While a certain de-dollarisation process has been launched by Russia and China, it is still in its "infancy", a professor of Chinese studies at New Delhi’s Jawaharlal Nehru University, Srikanth Kondapalli, suggests in turn. He points out that their bilateral trade amounts to only $140 billion a year, while US-China exchange of goods (carried out in dollars) reached nearly $730 billion last year.
The professor further notes that despite the public rhetoric, Beijing is showing no rush to move completely away from the greenback.

"Thus, while China stated that it will increase transactions in renminbi, it is careful not to upset the US on currency issues. China also did not withdraw drastically from the US Treasury Security bonds. [The] Xi Jinping- Biden virtual meeting last year has more or less normalised relations between the two", Kondapalli says.

For the yuan to become a new global financial power, Beijing must first undertake certain steps to facilitate this, China expert Francesco Sisci suggests. There has been a lot of speculation that China might use a digital renminbi to expand its currency abroad. However, apart from creating an easily accessible currency, Beijing should also establish globally recognised, independent, and strong financial markets, Sisci says.
These markets must also operate according to transparent rules and be filled with transparent companies, the expert adds.

"At the end of the day, what is money? It is 'credit', a word that comes from Italian and means 'to be trusted' 'to be believed'. Now many people distrust the US dollar, but trust even less other currencies. […] If China and Russia are to be trusted, they have to gain global trust, which takes a long time", Sisci concluded.

Is the Dollar's Dominance Doomed or Will the Greenback Remain Forever?

China experts and economists diverge in their estimations of the dollar's future and the yuan's prospects, but most of them agree that the greenback's position will be undermined. Professor of political economy, Fabio Massimo Parenti, points out that the global economy is already widely regionalised, with many countries using local currencies. Eventually, the dollar might cede its place as the dominant currency, he believes.
Trade in the yuan, barter in gold can dent the dollar, but not dethrone it completely, China expert Francesco Sisci suggests. The expert noted that it is possible that the world might end up split into two financial systems akin to the times of the Cold War, but he does see how the dollar's dominance will be challenged by yuan.

"All commodities are traded in [the] US dollar. The two dominant stock exchanges in the world, Wall Street and London, are in [the] dollar or in pound sterling, [which is] part of the dollar system", Sisci stressed.

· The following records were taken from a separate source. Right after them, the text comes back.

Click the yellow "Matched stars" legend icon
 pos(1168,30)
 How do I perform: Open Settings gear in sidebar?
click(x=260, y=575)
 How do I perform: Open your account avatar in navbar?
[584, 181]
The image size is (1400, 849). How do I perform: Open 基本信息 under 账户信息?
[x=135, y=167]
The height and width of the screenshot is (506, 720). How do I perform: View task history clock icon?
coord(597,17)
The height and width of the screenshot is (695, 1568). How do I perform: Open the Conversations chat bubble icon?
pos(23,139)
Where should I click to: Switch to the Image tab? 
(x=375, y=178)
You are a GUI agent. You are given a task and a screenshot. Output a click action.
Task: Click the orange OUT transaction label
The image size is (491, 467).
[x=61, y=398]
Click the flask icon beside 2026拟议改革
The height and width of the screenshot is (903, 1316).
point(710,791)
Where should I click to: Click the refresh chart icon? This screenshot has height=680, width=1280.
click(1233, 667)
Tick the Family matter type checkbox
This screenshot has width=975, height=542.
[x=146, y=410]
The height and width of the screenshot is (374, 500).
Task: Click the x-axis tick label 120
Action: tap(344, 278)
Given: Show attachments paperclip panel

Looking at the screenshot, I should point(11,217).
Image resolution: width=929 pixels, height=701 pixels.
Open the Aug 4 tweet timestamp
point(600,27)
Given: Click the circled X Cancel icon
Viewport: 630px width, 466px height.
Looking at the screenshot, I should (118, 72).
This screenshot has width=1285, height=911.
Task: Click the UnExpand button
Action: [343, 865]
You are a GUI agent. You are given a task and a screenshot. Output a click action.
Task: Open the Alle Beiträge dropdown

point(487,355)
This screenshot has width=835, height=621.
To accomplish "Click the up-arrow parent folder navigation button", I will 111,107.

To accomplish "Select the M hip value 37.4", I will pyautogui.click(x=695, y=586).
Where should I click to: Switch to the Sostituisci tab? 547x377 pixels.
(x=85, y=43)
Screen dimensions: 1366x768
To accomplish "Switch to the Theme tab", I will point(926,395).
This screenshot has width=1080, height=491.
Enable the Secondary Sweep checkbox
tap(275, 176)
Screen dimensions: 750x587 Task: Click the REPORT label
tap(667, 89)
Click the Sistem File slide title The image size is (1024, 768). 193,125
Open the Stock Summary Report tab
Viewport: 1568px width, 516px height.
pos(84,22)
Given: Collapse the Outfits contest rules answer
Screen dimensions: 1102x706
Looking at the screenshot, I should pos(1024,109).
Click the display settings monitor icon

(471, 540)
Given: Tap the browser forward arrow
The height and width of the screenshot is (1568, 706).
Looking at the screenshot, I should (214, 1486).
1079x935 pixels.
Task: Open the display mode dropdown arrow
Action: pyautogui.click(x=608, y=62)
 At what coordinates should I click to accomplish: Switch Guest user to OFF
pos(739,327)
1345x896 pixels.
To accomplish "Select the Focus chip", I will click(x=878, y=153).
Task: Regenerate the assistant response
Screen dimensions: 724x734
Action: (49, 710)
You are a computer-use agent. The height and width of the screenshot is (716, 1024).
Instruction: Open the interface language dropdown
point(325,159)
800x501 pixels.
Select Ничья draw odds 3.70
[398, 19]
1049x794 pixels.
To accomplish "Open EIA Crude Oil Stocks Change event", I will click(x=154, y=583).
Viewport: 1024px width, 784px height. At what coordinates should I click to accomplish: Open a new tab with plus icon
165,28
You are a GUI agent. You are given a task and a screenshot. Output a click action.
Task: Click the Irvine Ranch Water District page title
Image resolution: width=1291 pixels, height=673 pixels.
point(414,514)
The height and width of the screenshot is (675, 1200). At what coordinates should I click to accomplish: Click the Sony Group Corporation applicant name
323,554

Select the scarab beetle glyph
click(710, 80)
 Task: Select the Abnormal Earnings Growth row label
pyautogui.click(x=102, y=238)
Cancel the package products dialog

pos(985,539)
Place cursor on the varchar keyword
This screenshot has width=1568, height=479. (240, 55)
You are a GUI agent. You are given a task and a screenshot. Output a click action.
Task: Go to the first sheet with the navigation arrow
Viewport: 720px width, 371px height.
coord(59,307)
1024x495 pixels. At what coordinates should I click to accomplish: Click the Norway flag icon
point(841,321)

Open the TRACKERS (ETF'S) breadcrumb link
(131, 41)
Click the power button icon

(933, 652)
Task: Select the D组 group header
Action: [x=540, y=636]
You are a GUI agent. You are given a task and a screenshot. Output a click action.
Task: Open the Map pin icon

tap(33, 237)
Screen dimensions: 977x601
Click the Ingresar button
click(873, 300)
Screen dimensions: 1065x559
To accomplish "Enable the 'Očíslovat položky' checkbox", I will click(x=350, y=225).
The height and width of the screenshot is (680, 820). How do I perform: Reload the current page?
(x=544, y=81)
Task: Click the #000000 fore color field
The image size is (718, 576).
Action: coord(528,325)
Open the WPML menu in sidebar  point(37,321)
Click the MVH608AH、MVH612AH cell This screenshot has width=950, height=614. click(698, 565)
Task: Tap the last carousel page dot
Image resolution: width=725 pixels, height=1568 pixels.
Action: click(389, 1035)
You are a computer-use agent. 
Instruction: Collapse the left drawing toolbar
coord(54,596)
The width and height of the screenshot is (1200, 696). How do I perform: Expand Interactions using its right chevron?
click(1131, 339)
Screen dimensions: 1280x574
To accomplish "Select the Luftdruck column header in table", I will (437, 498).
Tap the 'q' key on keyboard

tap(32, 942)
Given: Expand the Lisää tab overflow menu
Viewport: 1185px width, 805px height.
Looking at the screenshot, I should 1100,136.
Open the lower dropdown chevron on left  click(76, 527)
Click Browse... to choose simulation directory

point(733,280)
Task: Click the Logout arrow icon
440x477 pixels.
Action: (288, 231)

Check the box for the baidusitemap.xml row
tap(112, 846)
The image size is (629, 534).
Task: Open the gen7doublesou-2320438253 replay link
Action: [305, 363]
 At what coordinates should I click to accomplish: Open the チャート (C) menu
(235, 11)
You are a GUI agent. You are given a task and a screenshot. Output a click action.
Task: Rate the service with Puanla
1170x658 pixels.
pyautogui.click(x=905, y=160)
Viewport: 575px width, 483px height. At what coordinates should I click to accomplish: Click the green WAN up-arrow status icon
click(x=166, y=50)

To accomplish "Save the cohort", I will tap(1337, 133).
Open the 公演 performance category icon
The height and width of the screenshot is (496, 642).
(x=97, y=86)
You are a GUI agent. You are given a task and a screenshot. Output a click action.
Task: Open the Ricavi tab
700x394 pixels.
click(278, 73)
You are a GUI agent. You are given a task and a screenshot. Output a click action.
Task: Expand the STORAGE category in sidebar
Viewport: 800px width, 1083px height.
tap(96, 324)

Brian Berletic is more optimistic about the yuan's prospects and believes it will replace the dollar sooner or later, unless Washington succeeds in thwarting China's rise as an economic power – something that it has been preoccupied with for years. The geopolitical analyst explains that everything depends on other countries realising that what the US is currently doing to Russia could just as easily be applied to them.
"The US is already threatening sanctions against nations who refuse to sufficiently denounce and isolate Russia. It is a process that for many years now, seems to be isolating the US and its allies from the world rather than isolating Russia or China", Berletic concludes.